━━ Records for this exercise
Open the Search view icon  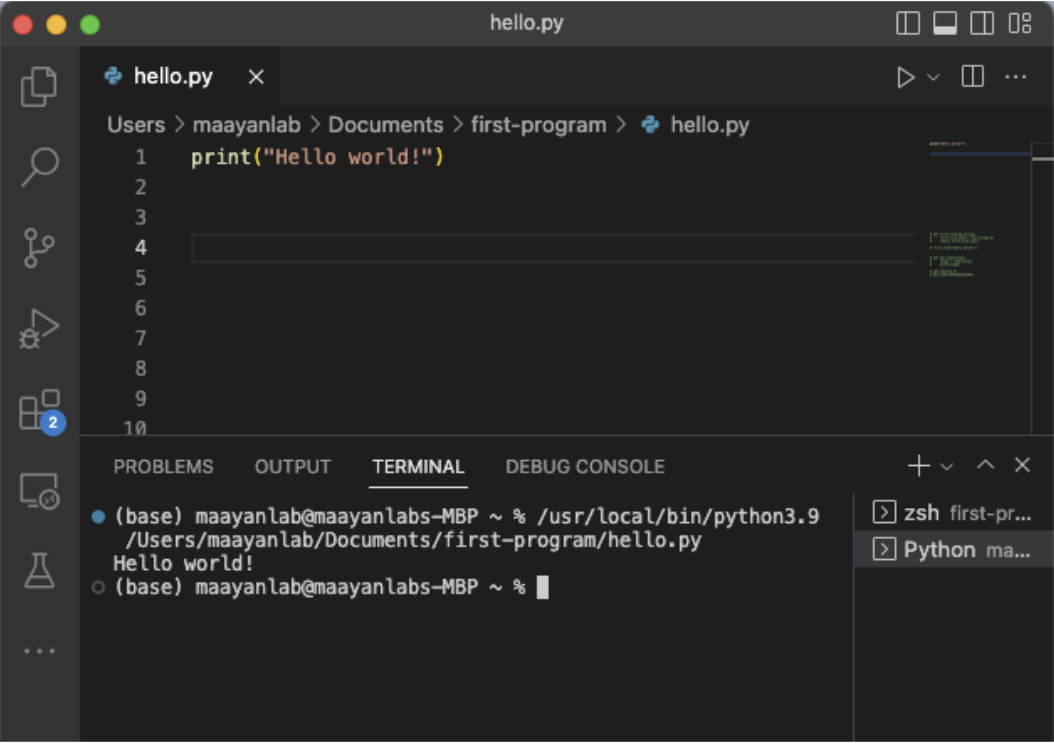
━━━━
━━ Records for this exercise
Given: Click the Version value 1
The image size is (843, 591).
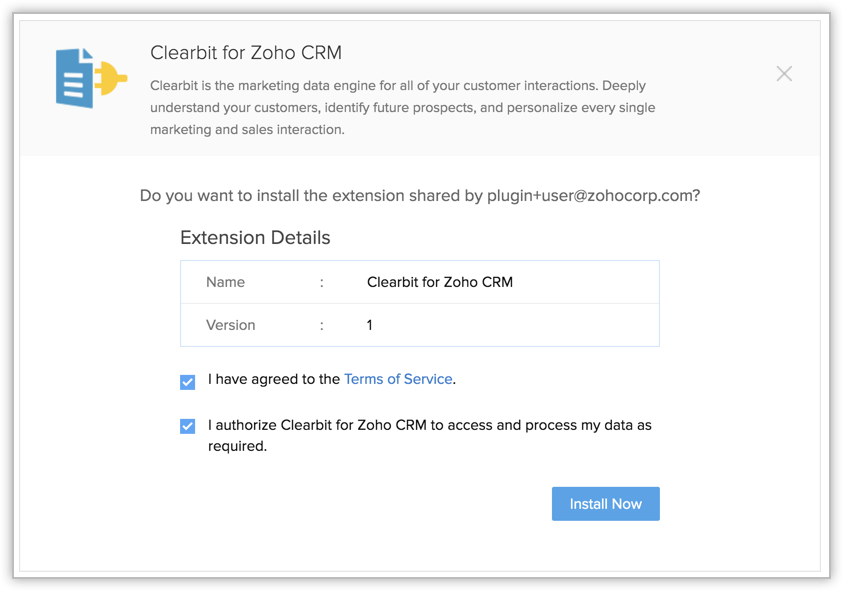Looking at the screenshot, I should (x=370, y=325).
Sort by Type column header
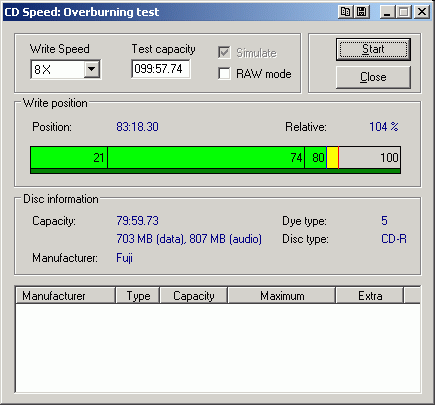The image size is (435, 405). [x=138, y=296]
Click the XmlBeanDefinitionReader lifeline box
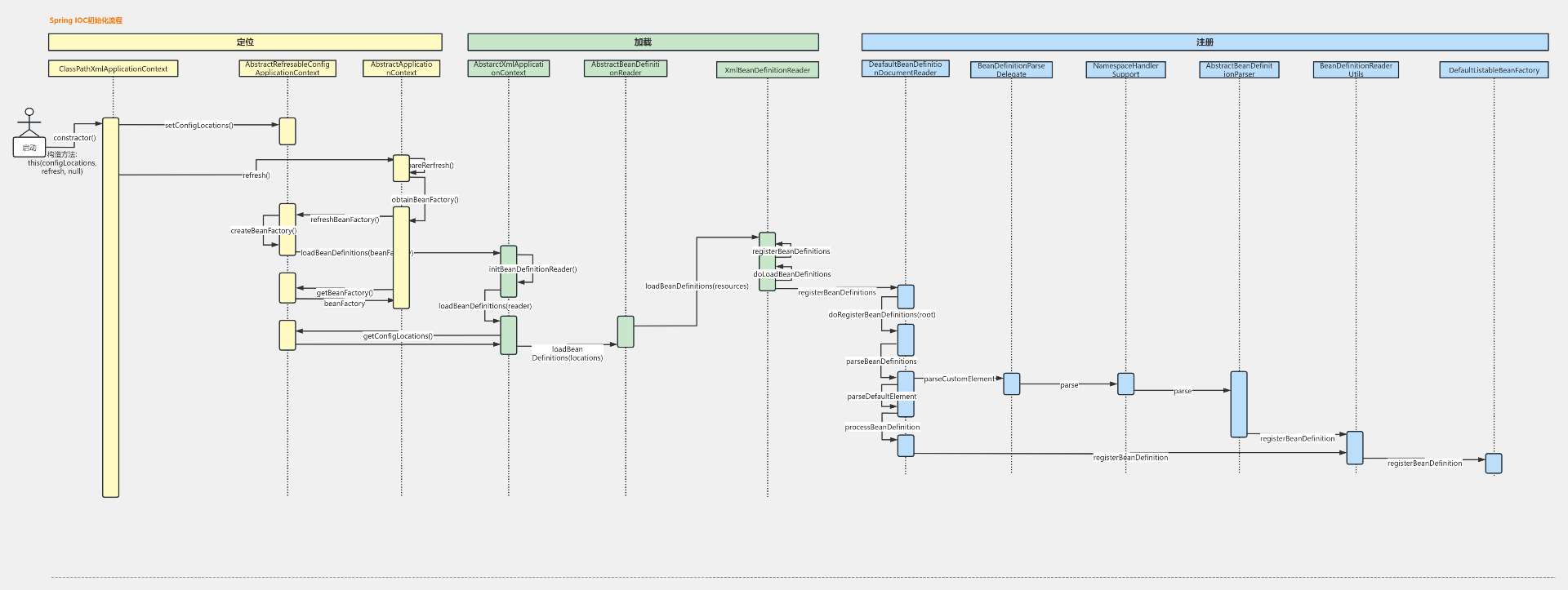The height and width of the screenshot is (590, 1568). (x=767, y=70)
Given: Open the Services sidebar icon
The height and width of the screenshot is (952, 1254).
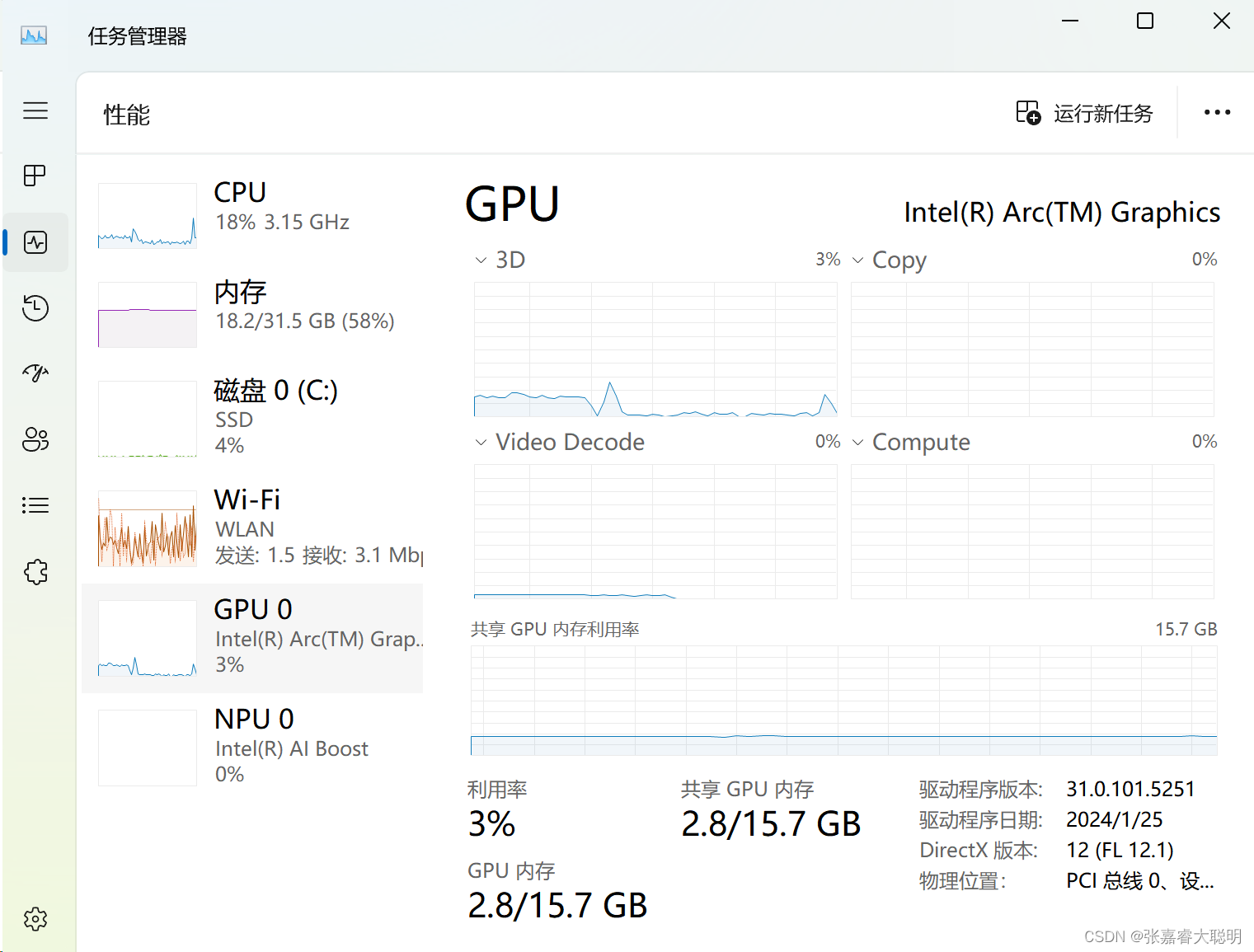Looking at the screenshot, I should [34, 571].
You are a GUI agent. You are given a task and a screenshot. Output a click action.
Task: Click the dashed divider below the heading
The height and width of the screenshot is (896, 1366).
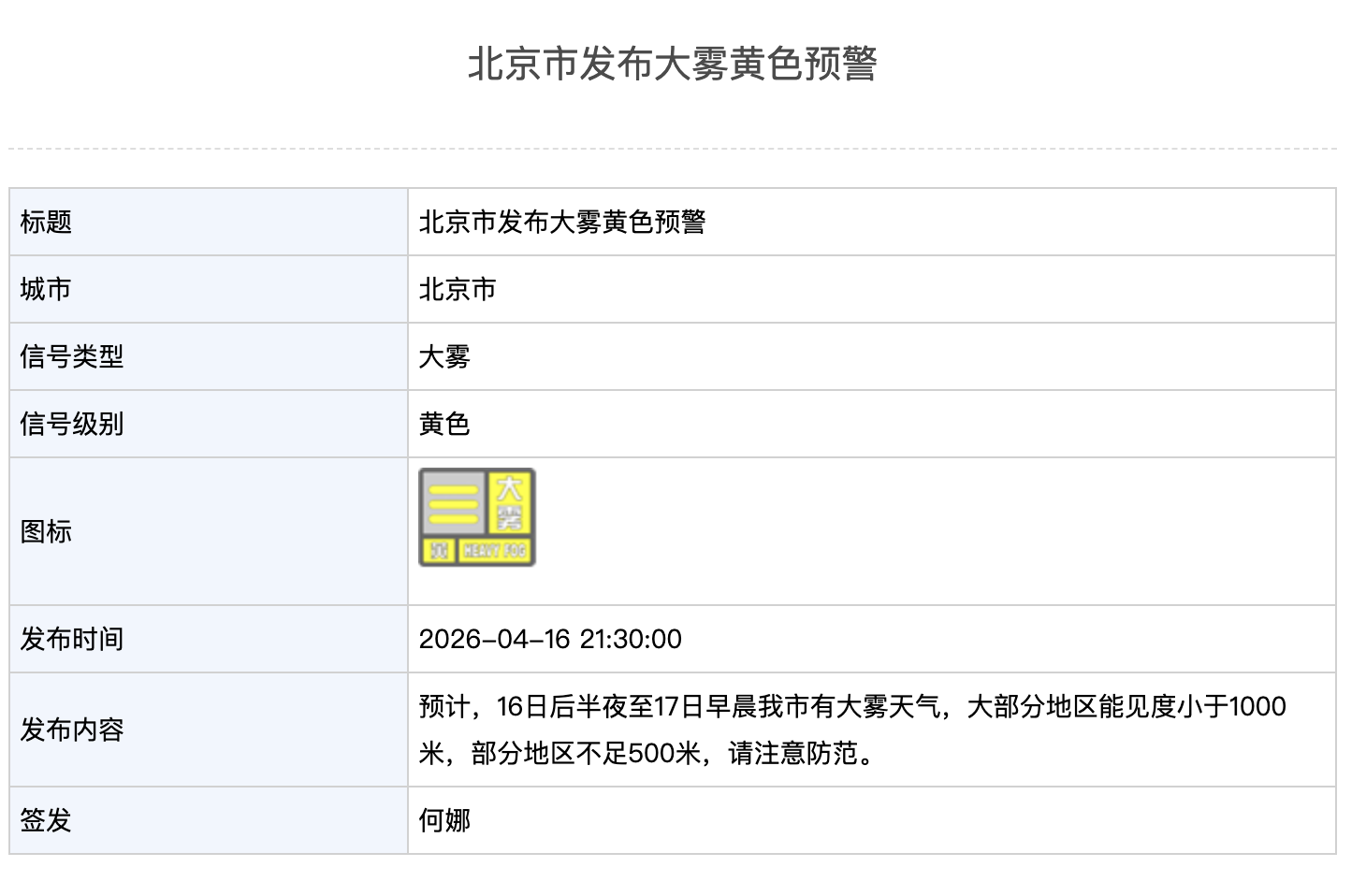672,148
━━━━
━━ Records for this exercise
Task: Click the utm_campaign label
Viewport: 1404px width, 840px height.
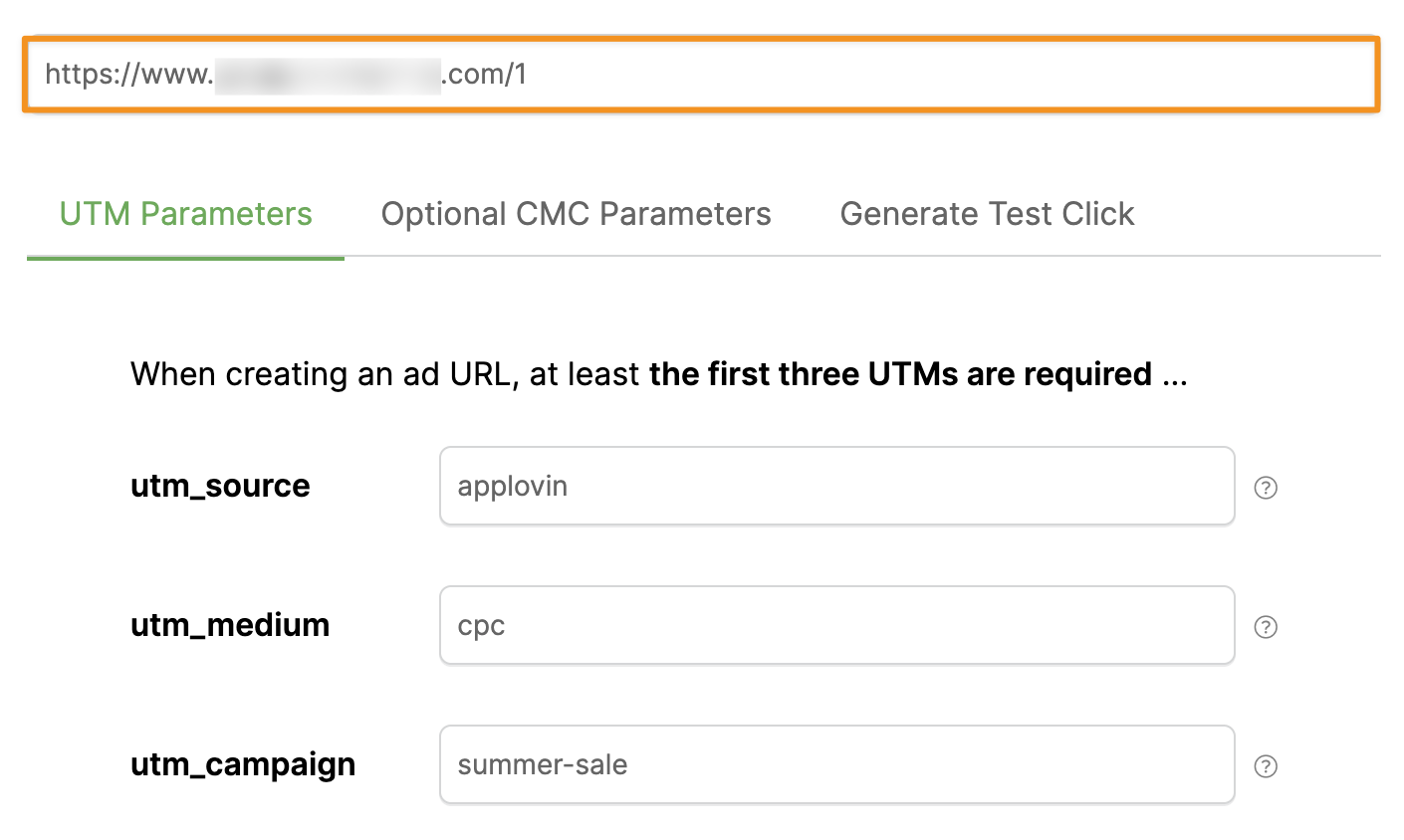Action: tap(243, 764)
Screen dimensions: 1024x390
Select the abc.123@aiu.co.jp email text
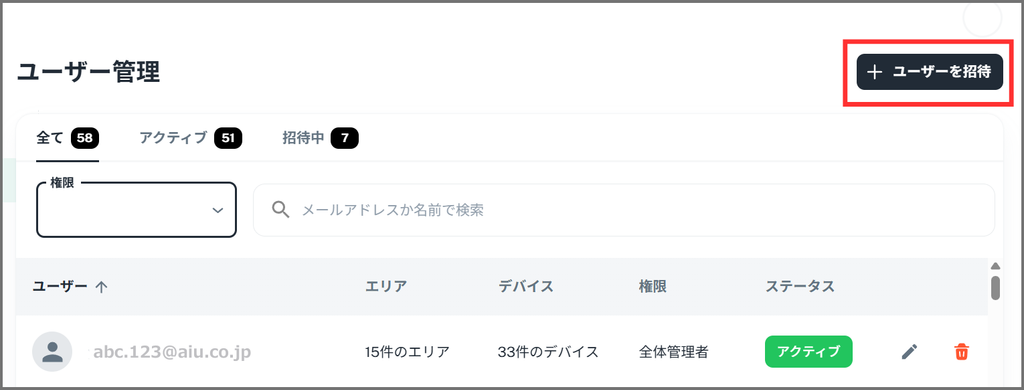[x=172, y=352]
━━━━
▸ Your assignment
For the entries above, print exactly the lines between the one with "Click the XmlBeanDefinitionReader" and the one with "Task: Click the dashed", inclusive, with no pictures.

▸ The completed task
Click the XmlBeanDefinitionReader lifeline box
The height and width of the screenshot is (590, 1568). (x=767, y=70)
Given: Open the Services sidebar icon
The height and width of the screenshot is (952, 1254).
Looking at the screenshot, I should [34, 571].
You are a GUI agent. You are given a task and a screenshot. Output a click action.
Task: Click the dashed divider below the heading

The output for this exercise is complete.